One of the twelve portions into which the year is divided; the twelfth part of a year, corresponding nearly to the length of a synodic revolution of the moon, -- whence the name. In popular use, a period of four weeks is often called a month.

⇒ In the common law, a month is a lunar month, or twenty-eight days, unless otherwise expressed. Blackstone. In the United States the rule of the common law is generally cahanged, and a month is declared to mean a calendar month. Cooley's Blackstone.

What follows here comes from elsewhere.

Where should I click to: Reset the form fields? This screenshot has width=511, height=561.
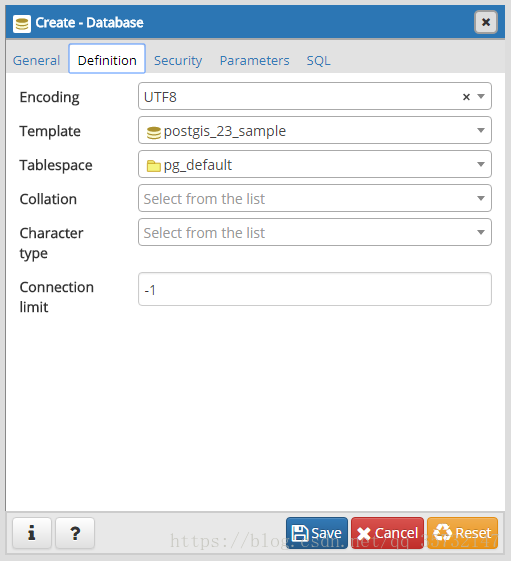(462, 533)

A month mind. (a) A strong or abnormal desire. [Obs.] Shak. (b) A celebration made in remembrance of a deceased person a month after death. Strype. -- Calendar months, the months as adjusted in the common or Gregorian calendar; April, June, September, and November, containing 30 days, and the rest 31, except February, which, in common years, has 28, and in leap years 29. -- Lunar month, the period of one revolution of the moon, particularly a synodical revolution; but several kinds are distinguished, as the synodical month, or period from one new moon to the next, in mean length 29 d. 12 h. 44 m. 2.87 s.; the nodical month, or time of revolution from one node to the same again, in length 27 d. 5 h. 5 m. 36 s.; the sidereal, or time of revolution from a star to the same again, equal to 27 d. 7 h. 43 m. 11.5 s.; the anomalistic, or time of revolution from perigee to perigee again, in length 27 d. 13 h. 18 m. 37.4 s.; and the tropical, or time of passing from any point of the ecliptic to the same again, equal to 27 d. 7 h. 43 m. 4.7 s. -- Solar month, the time in which the sun passes through one sign of the zodiac, in mean length 30 d. 10 h. 29 m. 4.1 s.


© Webster 1913.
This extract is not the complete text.